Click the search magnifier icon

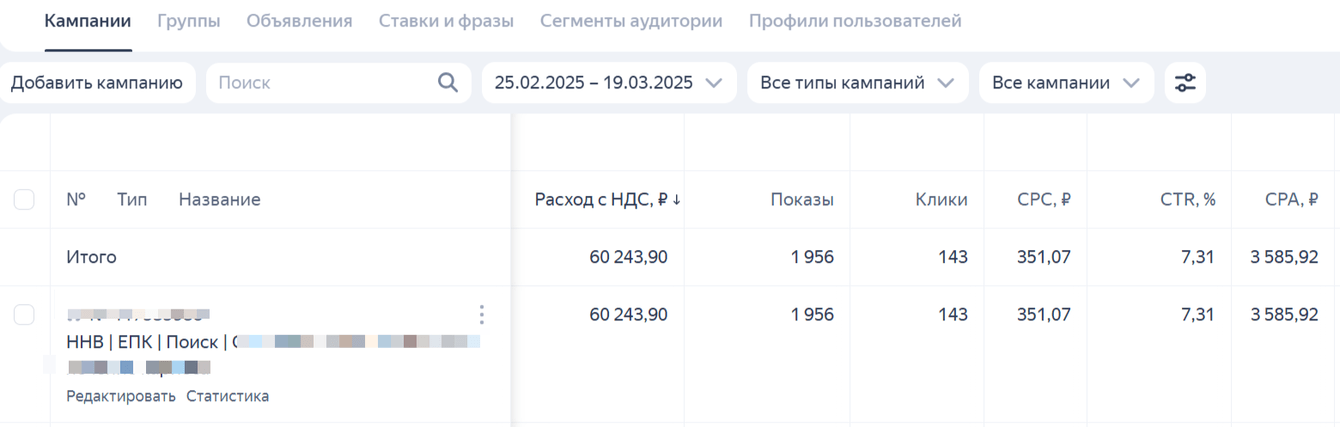[448, 83]
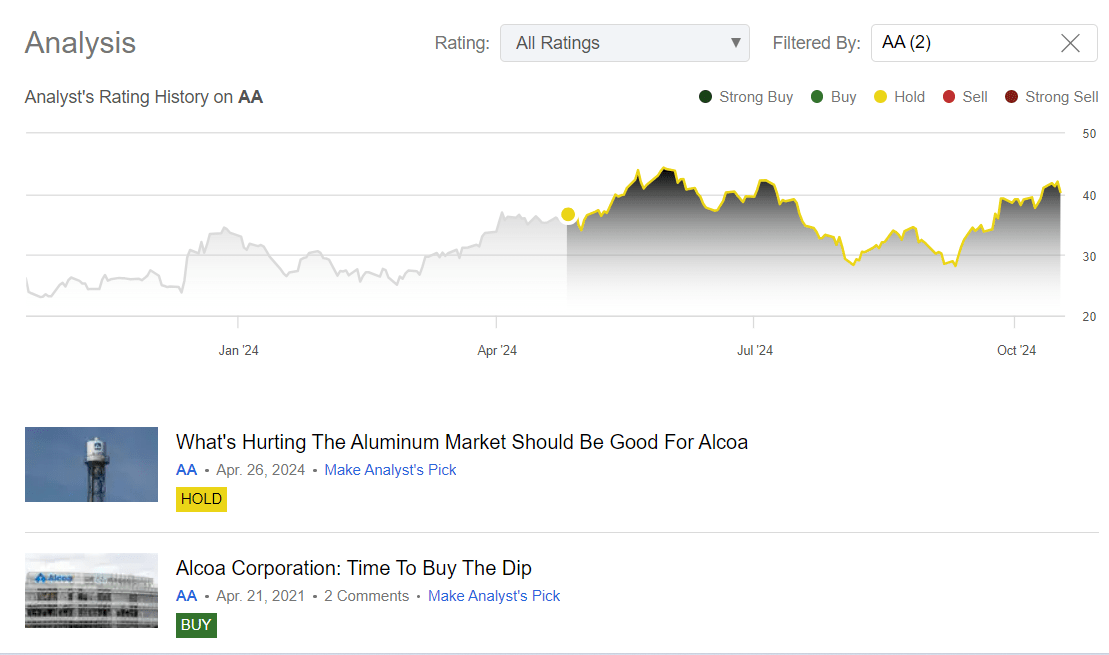Click the yellow HOLD rating badge
The width and height of the screenshot is (1109, 655).
(201, 498)
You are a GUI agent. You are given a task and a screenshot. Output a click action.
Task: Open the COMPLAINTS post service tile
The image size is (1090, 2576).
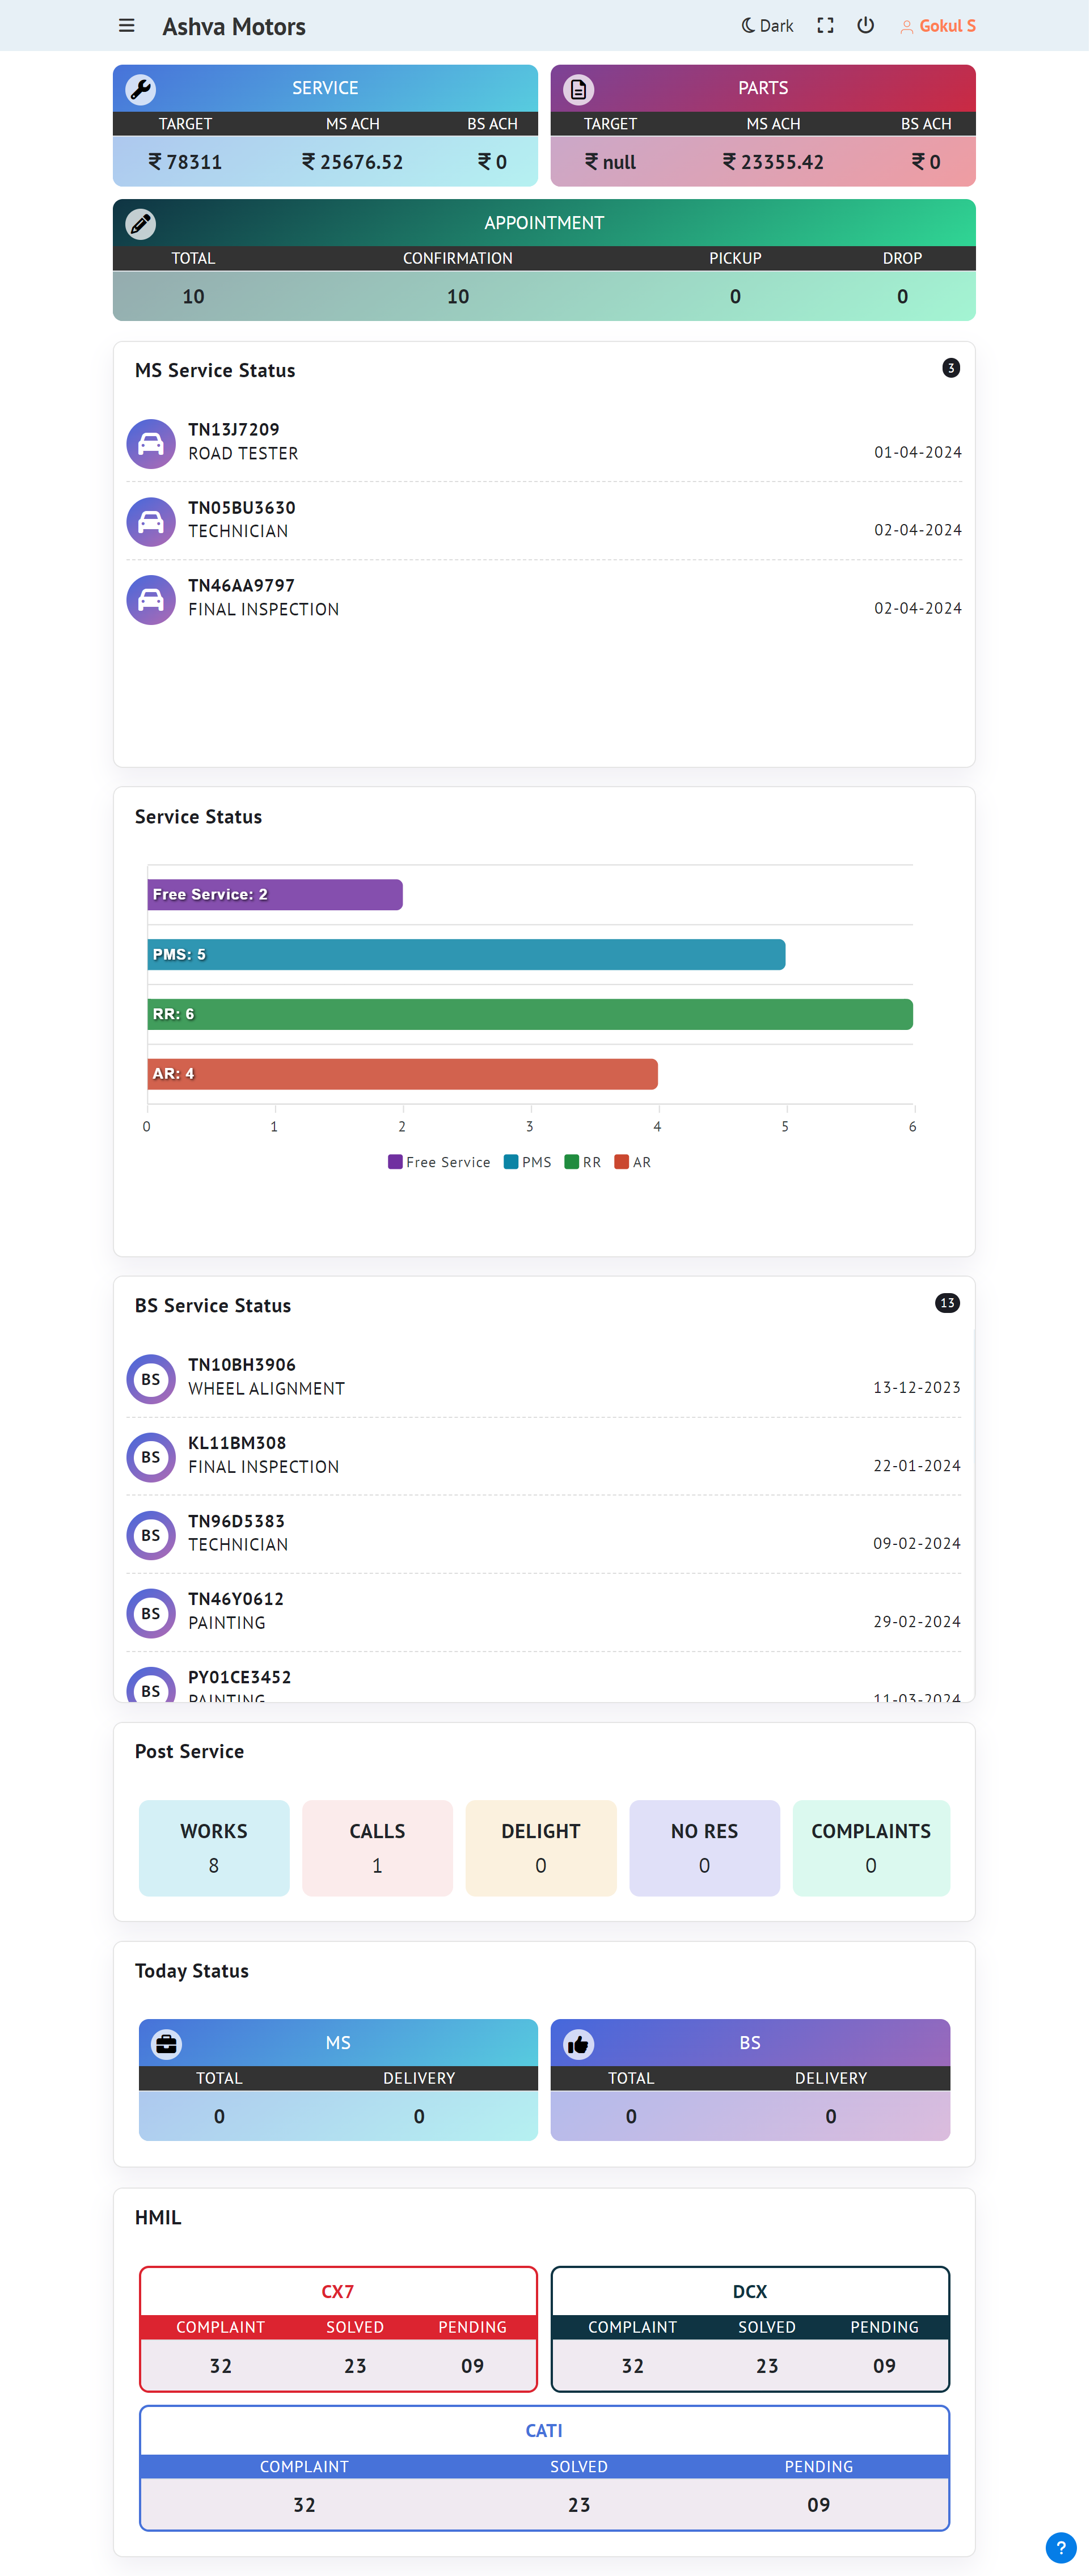click(x=870, y=1847)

#### Task instructions
Can you copy out the material above word for word, leaving out the pictures?

#### Answer
Click the search magnifier icon

[448, 83]
Click the yellow HOLD rating badge
The width and height of the screenshot is (1109, 655).
(201, 498)
You are a GUI agent. You are given a task and a screenshot. Output a click action.
Task: Open the COMPLAINTS post service tile
The image size is (1090, 2576).
click(x=870, y=1847)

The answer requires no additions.